Beginning at the line containing "Click the MACD 0.00 scale value", repeat each line below exactly up to and including the line containing "You are a GUI". Do not repeat the pictures.

═══ Listed entries

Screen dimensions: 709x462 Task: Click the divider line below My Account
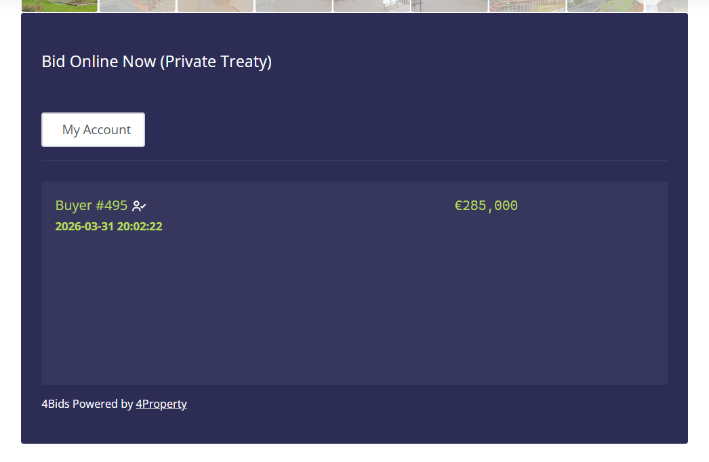tap(355, 161)
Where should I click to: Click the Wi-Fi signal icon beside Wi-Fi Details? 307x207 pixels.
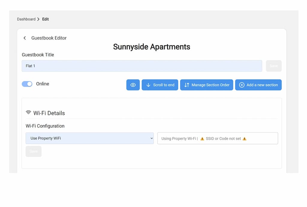[x=28, y=113]
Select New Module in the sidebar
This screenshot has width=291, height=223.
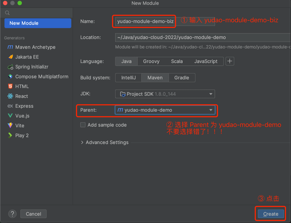37,23
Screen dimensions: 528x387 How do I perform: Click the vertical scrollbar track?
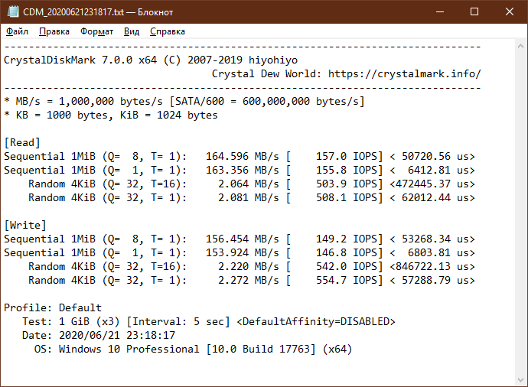point(520,213)
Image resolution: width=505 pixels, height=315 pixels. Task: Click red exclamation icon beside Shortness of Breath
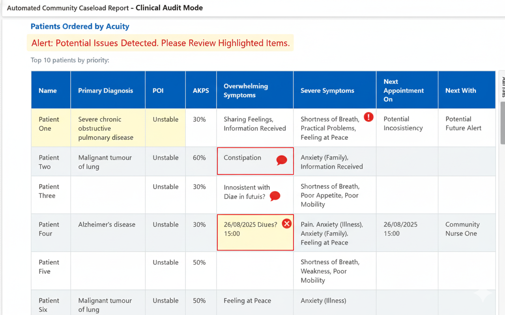[368, 117]
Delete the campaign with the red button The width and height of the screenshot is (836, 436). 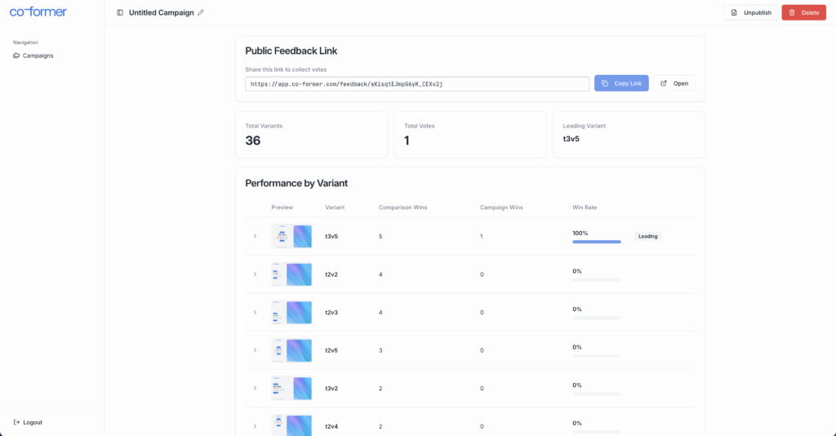point(803,12)
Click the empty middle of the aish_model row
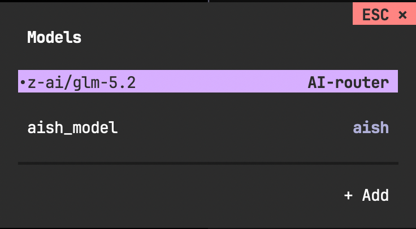416x229 pixels. [235, 128]
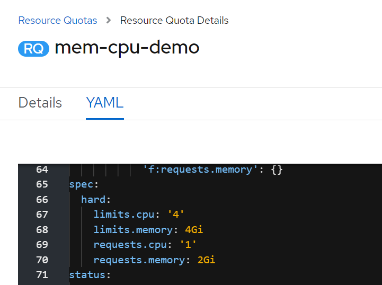
Task: Click the blue RQ resource badge
Action: [x=33, y=49]
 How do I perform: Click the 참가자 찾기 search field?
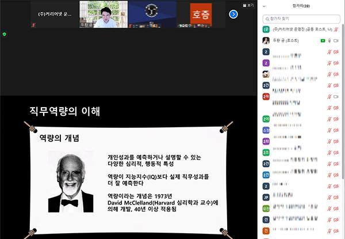coord(302,18)
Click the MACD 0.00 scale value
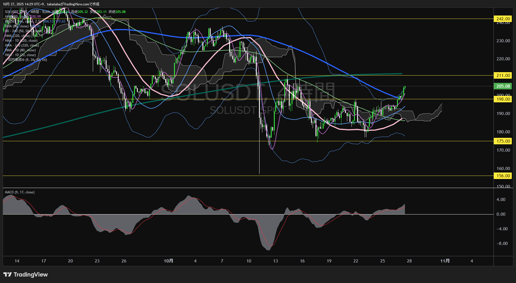516x283 pixels. click(x=501, y=214)
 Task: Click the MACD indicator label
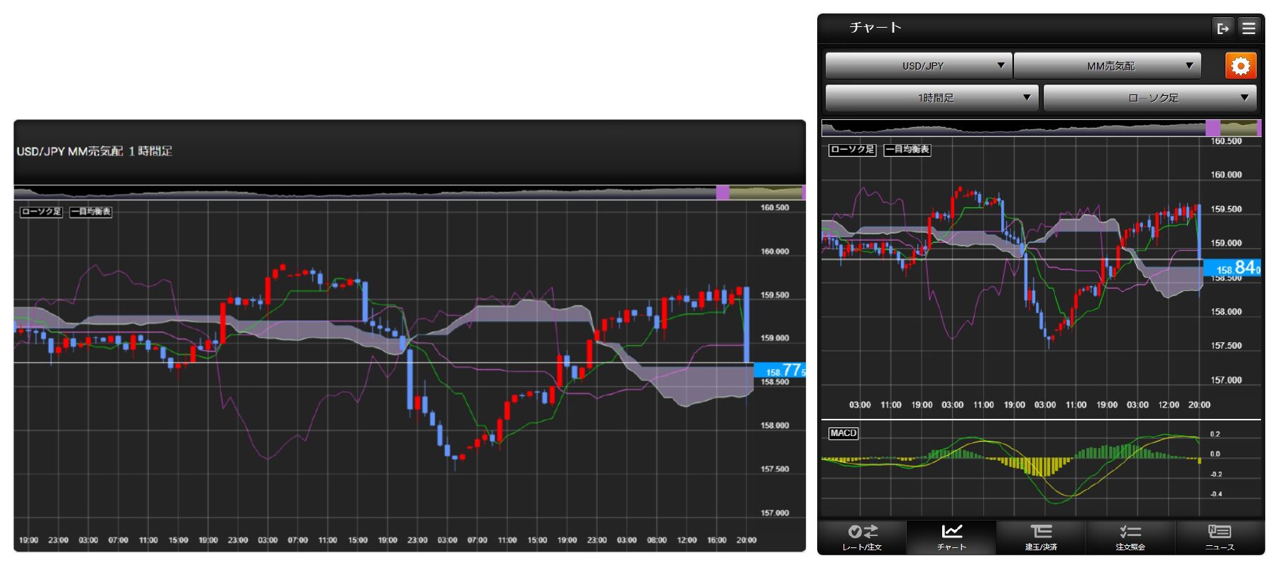coord(843,433)
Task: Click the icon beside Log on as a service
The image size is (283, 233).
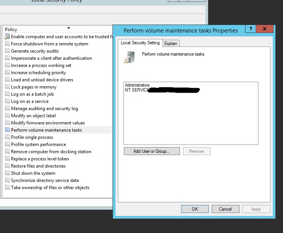Action: pyautogui.click(x=7, y=101)
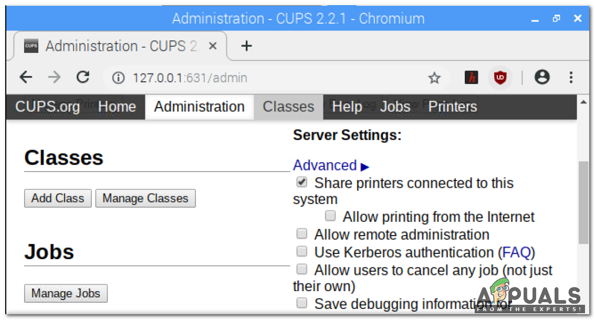Go to the Jobs navigation tab
Image resolution: width=595 pixels, height=320 pixels.
395,107
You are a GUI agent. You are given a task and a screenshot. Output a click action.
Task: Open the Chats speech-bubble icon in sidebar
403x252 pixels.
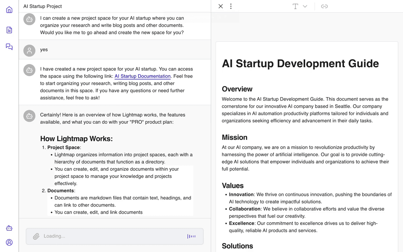[9, 47]
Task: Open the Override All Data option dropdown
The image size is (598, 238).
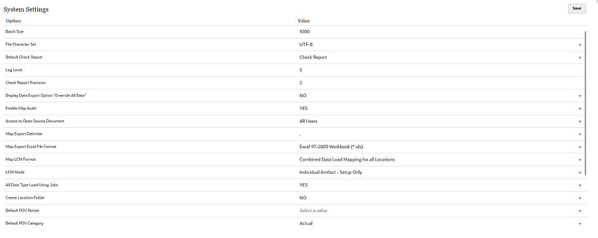Action: 580,96
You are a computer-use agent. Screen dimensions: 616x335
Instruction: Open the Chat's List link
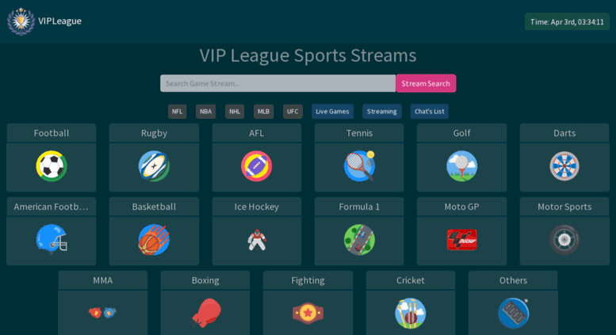pos(430,112)
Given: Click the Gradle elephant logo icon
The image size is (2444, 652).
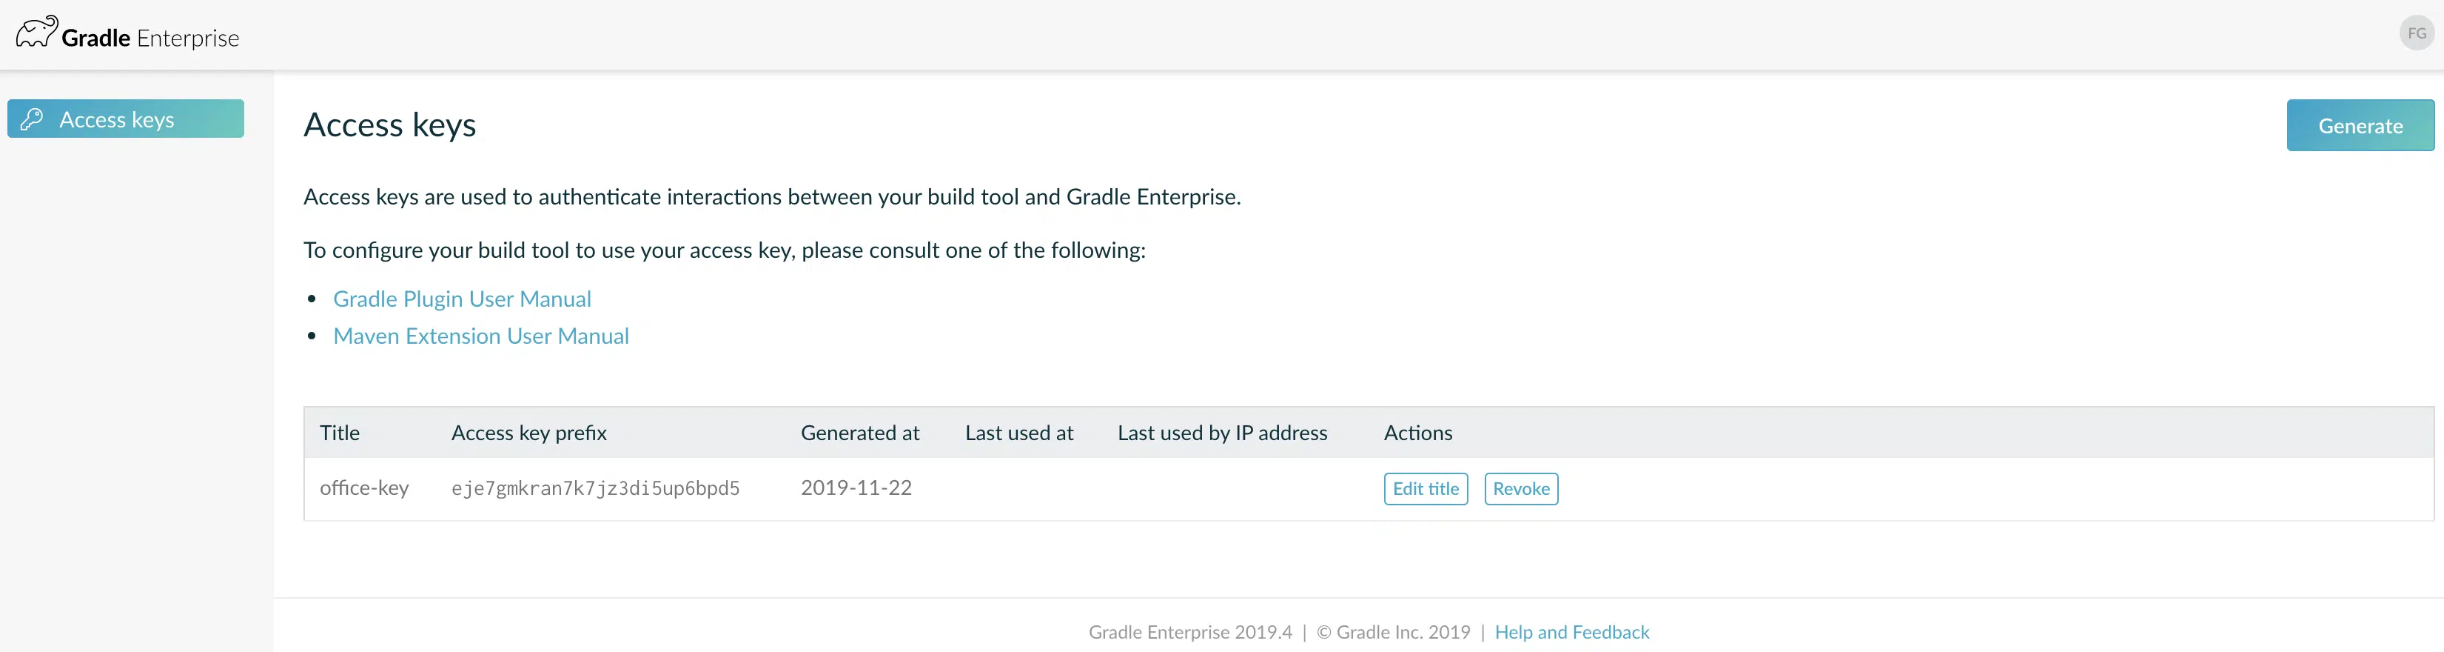Looking at the screenshot, I should 37,32.
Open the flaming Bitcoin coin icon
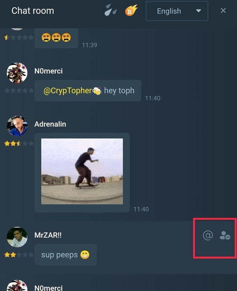This screenshot has width=237, height=291. (131, 10)

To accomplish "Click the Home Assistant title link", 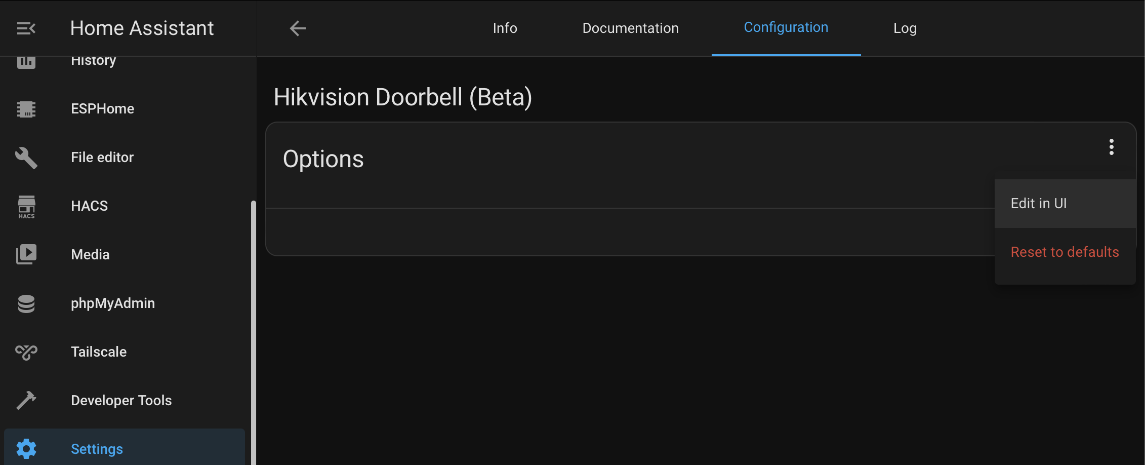I will tap(142, 28).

══════

Result of this task:
Click the MACD 0.00 scale value
516x283 pixels. click(x=501, y=214)
 Task: Click the MACD indicator label
coord(843,433)
Task: Click the icon beside Log on as a service
The image size is (283, 233).
Action: pyautogui.click(x=7, y=101)
Go to the Jobs navigation tab
Image resolution: width=595 pixels, height=320 pixels.
395,107
You are a GUI agent. You are given a task and a screenshot. Output a click action.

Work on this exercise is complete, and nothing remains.